Credit underwriting turns to integrated data to improve inclusivity

Written by Ali Hamriti, Co-Founder and CEO at Rollee

In the ever-evolving landscape of the modern workforce, traditional credit assessment models are struggling to keep pace with the changing dynamics of employment to accurately assess all risk signals. Financial institutions traditionally favour applicants with a single income source and a stable work history at the same company for an extended period. Such records are seen as indicators of stability and enable easy assessment of a worker’s income and loan repayment capabilities. Workers deviating from these traditional paths are automatically perceived as higher risk borrowers.

Consequently, many independent workers face unequal access to crucial financial services, including mortgages and loans. Shockingly, a report titled “The Hidden Cost of Gig Worker Living” commissioned by Rollee reveals that despite having good credit scores, 7 out of 10 UK gig workers have been denied basic financial products like loans (https://www.getrollee.com/blog/the-hidden-costs-of-gig-worker-living). Recognising the need to incorporate alternative income and employment data, banks and lenders are now turning to data integration to enable inclusive credit underwriting.

Manual risk assessments

Manual risk assessments have long been the norm in the banking industry. However, in today’s digital age, relying solely on manual approaches to assess credit risks is increasingly outdated. Financial institutions often find themselves confronted with the challenge of gathering and incorporating relevant data from disparate sources. With salary records scattered across multiple platforms, the manual gathering of data becomes time-consuming and inefficient. As a result, gig workers are denied access to financial services, and businesses suffer losses due to the limited availability of credit.

In-house data integrations

Financial institutions are now acknowledging the need to incorporate alternative income and employment data by integrating with freelance platforms and HR software through public APIs. However, developing these integrations in-house often encounters obstacles and bottlenecks. Negotiating with platforms to obtain access to private APIs can lead to refusals. Furthermore, integrating with numerous platforms becomes challenging, both in terms of scalability and the investment required from backend, data, and DevOps teams to maintain all integrations flawlessly. Whilst these efforts aim to foster data-driven decision-making, the reality is that the complexity of technology can hinder this and intended business growth.

Striving for scalability

To establish fair scoring models that cater to all types of workers, financial institutions must gain swift and seamless access to alternative data points that accurately reflect the financial stability of self-employed individuals from various working categories. Leveraging an external API infrastructure that facilitates automated connections to numerous income and employment platforms is essential for achieving scalable data connectivity across markets and regions. Those who originally built in-house integrations in local markets are only blocked from expanding faster as they figure out fragmented payroll systems in different markets. Automating data consolidation and standardisation reduces the need for time-consuming manual processes and minimises the complexity of internal technology team efforts across borders.

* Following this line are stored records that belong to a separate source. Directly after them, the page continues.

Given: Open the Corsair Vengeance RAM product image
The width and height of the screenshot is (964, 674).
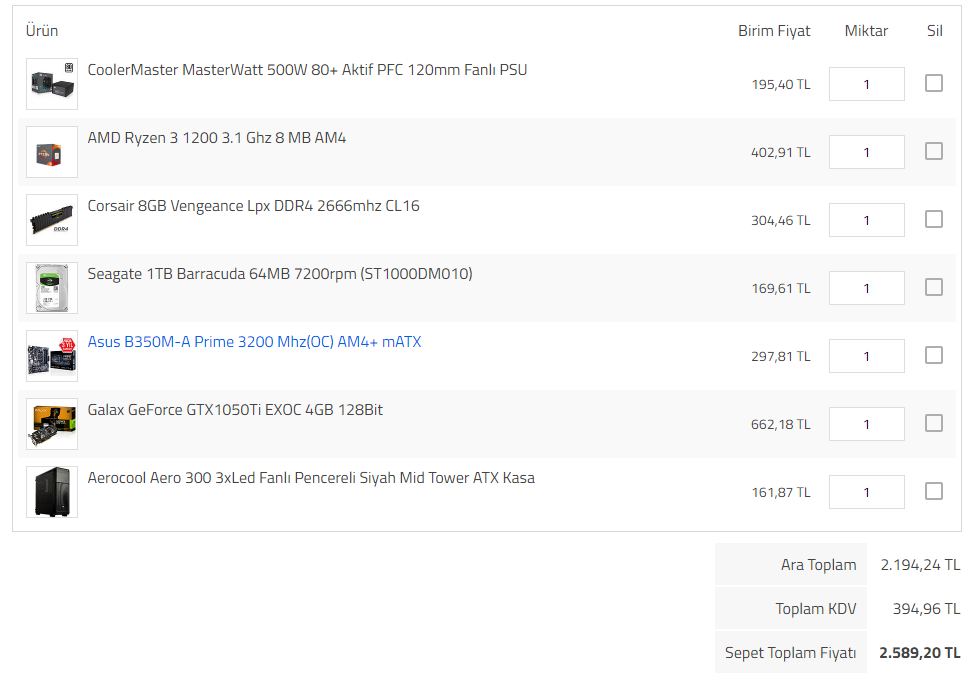Looking at the screenshot, I should tap(52, 220).
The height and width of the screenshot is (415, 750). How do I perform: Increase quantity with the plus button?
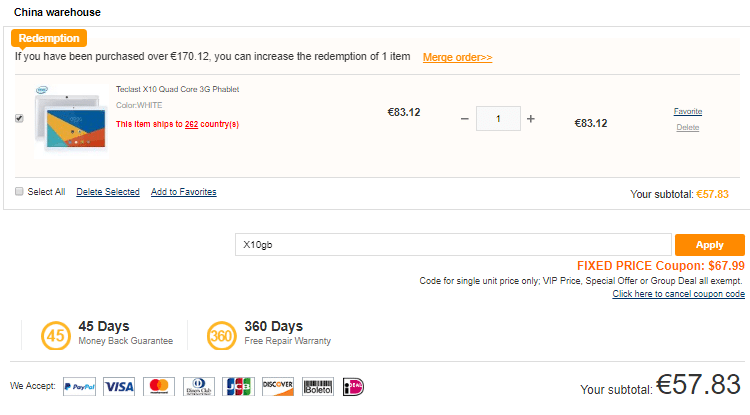coord(531,119)
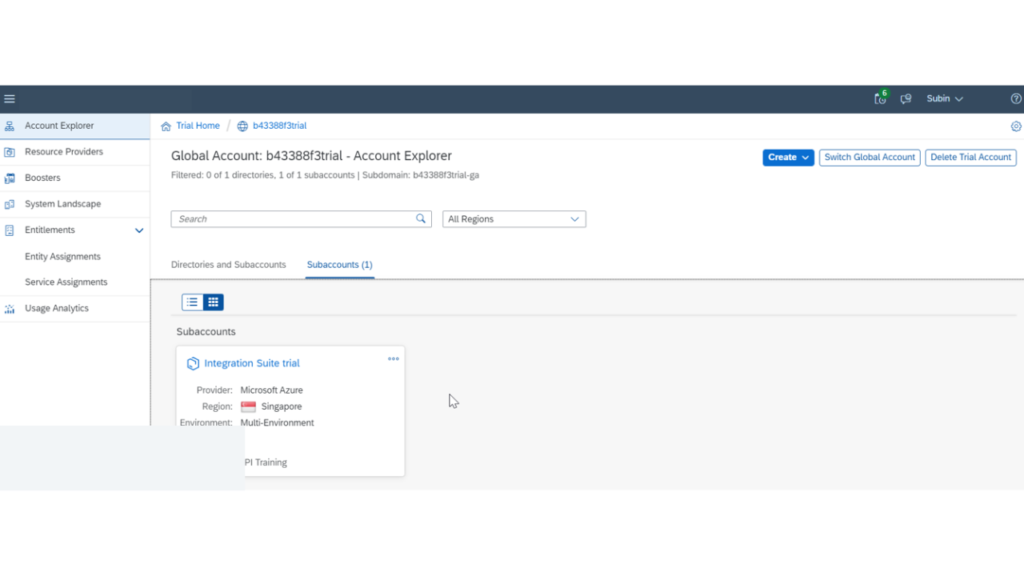
Task: Select Boosters in the sidebar
Action: point(42,178)
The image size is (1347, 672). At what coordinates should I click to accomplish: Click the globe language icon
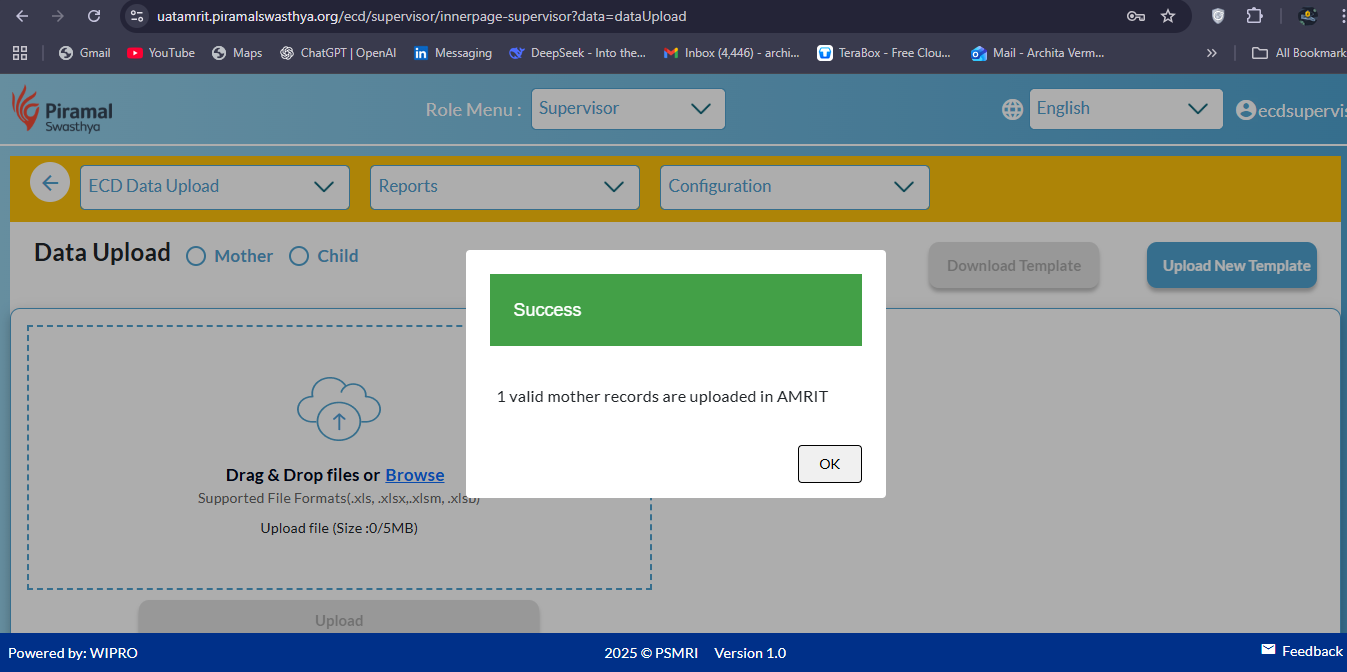tap(1012, 109)
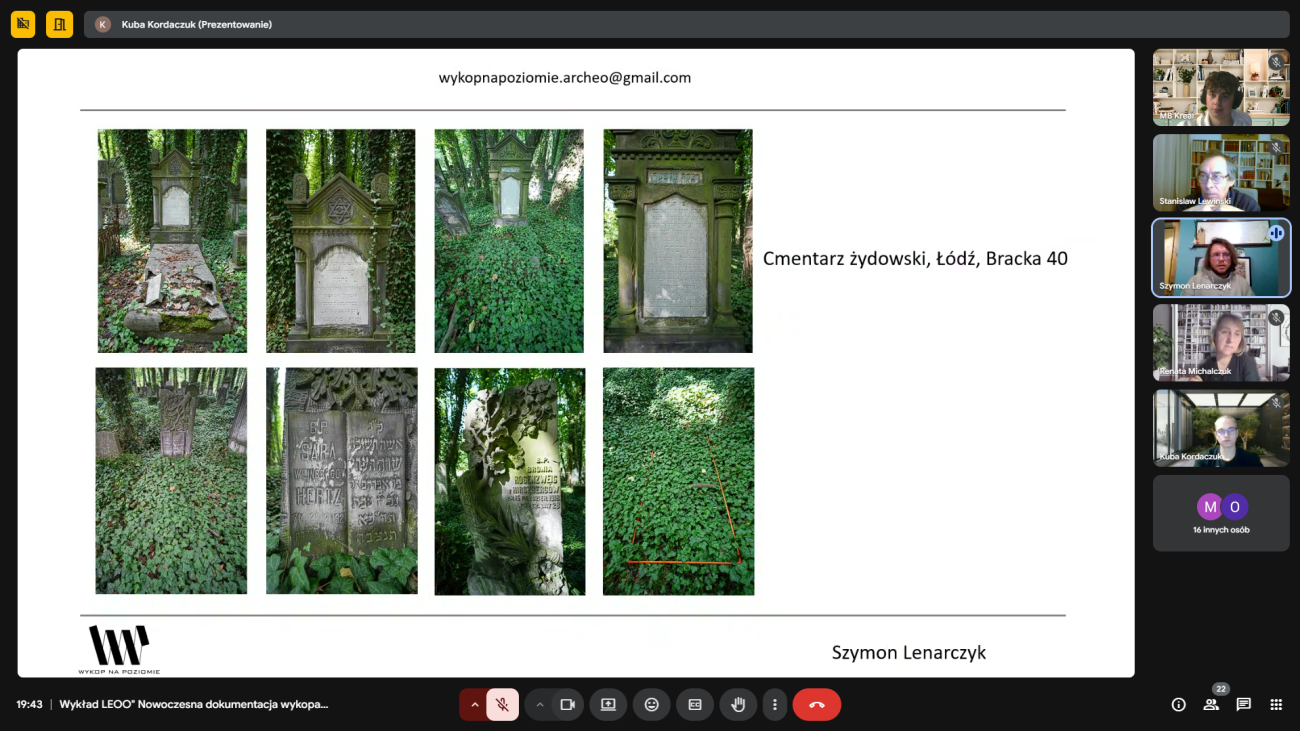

This approach also empowers independent workers to retain ownership of their data. It allows them to grant permission for sharing financial data without fully relinquishing control over the data itself. It also avoids them having to go through painful processes collecting multiple documents such as payslips and invoices. Additionally, implementing a central monitoring system to analyse data ensures enhanced transparency and reduces the risk of fraudulent activities or data tampering.

Advancing inclusive credit underwriting

Financial institutions acknowledge the necessity of adapting scoring rules to accommodate the diverse workforce of today’s market. By finding fast and scalable ways to access workers’ detailed professional data, including income and activity, these institutions can provide inclusive services to all types of workers. This enables them to confidently engage with a growing market that represents both present and future workers.